La quête permanente du sacré et de l’absolu
En tant que marxiste je vois le monde sous un angle sacré
Je me considère comme un marxiste au sens premier, et je ne perçois aucune contradiction entre cette vision et le concept fondamental de l’amour chrétien. Le problème naît plutôt de ce fait que l’Église, dans le monde d’aujourd’hui, est essentiellement non chrétienne au sens originel. L’Église répand sans discernement l’idée de l’amour du prochain sans comprendre les raisons de l’amour, ni celles de la haine. Il me semble qu’entre autres droits, l’homme a celui de ne pas être aimé à la légère, il a le droit d’être aimé pour des raisons valables. De même, l’Église connaît la haine, car l’amour est passionné et se charge facilement en haine. C’est pourquoi l’Église nous donne des positions extrêmes, présentées sous forme rhétorique. Et nulle philosophie, nulle action, ne peuvent s’appuyer uniquement sur la rhétorique.

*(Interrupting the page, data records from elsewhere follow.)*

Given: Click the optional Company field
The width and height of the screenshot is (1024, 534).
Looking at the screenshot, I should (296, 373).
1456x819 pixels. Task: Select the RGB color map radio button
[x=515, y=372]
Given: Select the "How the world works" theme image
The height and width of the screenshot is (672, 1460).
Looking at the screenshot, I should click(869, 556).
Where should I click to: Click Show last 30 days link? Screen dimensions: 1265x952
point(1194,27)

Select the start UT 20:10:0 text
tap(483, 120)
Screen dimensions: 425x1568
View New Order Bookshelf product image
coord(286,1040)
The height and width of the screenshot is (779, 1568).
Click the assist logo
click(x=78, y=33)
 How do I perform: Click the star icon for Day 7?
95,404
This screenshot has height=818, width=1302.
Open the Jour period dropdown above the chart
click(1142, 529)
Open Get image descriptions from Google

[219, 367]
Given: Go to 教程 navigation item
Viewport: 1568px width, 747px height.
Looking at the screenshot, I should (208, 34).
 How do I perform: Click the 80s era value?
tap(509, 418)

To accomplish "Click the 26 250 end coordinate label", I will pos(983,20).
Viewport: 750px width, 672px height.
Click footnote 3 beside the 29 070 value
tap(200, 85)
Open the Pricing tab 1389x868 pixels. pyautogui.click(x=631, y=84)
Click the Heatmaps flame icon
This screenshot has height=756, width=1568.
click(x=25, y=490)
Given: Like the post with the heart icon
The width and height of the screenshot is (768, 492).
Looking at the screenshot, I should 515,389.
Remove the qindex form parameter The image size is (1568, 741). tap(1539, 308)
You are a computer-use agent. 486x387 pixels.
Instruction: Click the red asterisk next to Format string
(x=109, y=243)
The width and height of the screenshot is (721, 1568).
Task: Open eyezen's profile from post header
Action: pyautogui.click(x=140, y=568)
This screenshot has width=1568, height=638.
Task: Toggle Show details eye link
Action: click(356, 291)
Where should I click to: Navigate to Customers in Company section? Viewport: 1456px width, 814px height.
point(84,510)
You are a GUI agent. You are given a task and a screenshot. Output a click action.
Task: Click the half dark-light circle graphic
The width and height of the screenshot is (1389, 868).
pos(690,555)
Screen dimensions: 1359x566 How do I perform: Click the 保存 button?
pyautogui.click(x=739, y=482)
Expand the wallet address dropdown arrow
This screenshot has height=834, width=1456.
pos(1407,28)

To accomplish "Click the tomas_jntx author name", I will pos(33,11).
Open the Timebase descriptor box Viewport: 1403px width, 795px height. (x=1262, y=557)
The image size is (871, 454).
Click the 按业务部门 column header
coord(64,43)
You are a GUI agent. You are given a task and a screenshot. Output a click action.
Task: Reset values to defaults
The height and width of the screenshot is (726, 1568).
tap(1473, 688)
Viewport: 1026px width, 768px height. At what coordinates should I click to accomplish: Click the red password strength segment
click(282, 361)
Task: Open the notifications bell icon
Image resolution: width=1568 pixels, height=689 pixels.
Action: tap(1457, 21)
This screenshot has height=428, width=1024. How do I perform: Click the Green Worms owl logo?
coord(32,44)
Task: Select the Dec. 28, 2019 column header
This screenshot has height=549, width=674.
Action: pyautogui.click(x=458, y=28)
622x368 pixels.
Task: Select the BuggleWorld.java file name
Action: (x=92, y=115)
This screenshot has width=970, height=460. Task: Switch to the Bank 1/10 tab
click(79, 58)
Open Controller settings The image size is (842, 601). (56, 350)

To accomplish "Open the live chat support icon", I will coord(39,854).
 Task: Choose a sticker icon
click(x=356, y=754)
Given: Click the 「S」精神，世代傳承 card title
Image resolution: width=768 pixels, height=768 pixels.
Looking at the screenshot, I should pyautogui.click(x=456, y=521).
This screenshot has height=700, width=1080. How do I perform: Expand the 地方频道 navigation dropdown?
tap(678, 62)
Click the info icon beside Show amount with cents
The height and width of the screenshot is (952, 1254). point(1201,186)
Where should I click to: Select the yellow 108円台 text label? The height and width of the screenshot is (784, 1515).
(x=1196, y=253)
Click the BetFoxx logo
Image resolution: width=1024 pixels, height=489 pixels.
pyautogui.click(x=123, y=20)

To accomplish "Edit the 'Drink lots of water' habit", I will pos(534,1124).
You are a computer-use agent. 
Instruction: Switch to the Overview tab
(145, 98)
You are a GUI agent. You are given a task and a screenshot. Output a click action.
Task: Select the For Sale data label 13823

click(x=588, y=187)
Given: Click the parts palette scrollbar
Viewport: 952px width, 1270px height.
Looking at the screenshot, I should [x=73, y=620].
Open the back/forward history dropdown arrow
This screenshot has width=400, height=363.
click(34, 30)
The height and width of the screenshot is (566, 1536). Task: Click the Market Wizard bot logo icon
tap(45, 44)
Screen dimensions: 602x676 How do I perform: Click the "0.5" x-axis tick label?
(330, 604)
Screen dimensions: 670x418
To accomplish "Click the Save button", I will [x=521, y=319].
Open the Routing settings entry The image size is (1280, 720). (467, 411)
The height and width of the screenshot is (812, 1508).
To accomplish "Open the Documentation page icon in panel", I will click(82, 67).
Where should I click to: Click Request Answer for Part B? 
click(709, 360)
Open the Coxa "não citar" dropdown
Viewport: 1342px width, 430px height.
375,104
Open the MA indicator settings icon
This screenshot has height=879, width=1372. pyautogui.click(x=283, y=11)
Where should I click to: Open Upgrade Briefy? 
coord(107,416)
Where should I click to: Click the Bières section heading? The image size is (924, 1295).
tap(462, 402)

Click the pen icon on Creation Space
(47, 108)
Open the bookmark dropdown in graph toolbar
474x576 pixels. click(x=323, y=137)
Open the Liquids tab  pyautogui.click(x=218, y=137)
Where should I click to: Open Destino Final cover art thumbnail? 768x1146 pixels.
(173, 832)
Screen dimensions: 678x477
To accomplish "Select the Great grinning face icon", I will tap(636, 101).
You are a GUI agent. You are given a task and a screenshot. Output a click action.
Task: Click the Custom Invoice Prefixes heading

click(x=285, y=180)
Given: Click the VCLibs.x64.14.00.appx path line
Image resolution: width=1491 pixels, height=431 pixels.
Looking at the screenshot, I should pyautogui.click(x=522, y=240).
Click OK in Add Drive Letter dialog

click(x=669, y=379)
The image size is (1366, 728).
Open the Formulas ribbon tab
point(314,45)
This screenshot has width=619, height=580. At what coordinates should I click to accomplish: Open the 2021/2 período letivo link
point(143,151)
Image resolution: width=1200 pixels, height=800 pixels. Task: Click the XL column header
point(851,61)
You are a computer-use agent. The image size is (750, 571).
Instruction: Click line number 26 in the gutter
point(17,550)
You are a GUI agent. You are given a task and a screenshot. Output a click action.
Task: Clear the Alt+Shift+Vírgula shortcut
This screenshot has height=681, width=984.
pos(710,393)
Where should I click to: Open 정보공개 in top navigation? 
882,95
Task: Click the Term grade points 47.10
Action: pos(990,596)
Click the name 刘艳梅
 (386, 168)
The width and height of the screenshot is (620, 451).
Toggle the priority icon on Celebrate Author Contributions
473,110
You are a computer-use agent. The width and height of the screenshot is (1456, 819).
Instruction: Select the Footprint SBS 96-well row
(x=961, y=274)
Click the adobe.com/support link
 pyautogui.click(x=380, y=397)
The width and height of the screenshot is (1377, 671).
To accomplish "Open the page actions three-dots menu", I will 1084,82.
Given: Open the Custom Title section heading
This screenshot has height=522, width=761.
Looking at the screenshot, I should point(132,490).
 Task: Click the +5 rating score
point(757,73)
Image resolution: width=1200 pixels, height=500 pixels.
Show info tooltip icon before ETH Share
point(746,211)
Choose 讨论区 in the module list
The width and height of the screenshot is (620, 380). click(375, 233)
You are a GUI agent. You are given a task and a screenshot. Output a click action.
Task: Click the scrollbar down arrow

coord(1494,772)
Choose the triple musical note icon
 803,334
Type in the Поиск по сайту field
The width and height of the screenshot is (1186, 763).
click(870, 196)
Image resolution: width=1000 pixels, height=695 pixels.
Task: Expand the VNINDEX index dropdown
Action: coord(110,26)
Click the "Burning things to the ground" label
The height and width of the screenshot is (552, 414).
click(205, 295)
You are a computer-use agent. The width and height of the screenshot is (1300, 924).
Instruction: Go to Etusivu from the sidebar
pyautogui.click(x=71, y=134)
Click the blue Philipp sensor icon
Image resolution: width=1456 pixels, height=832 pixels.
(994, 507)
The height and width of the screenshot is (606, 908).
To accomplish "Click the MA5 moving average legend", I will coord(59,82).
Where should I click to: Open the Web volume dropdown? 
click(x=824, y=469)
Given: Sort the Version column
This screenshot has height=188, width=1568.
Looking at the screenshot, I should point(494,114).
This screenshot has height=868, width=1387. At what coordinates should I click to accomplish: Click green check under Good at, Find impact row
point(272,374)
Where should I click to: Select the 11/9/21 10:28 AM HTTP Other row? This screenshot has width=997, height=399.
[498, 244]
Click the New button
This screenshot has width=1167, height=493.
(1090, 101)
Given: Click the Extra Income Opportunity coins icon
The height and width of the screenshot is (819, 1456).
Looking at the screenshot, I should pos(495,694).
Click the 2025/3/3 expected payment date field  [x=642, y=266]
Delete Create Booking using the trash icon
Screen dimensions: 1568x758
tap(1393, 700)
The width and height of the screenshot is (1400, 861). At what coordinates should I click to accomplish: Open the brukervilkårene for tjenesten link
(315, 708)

En réalité, il me semble que je suis le moins catholique de tous ceux qui, à ce moment, participent à la culture italienne - je ne viens pas d’un milieu catholique - je n’ai jamais été confirmé. À quatorze ans, je me suis mis à lire Dostoïevski et Shakespeare et je n’ai, depuis, lu aucune œuvre religieuse, si ce n’est purement et simplement l’Évangile. J’aime les habitudes religieuses des paysans, les vêpres et les carillons d’église, mais quel est le rapport entre tout ceci et le catholicisme ? D’ailleurs, c’est l’influence de ces mêmes paysans - mineurs qui menaient des grèves au début de l’après-guerre - qui a fait de moi un communiste et depuis, ma ligne intellectuelle, mes lectures ont été marxistes.
Pierre Paolo Pasolini, "Les Lettres Françaises", 23 Septembre 1965.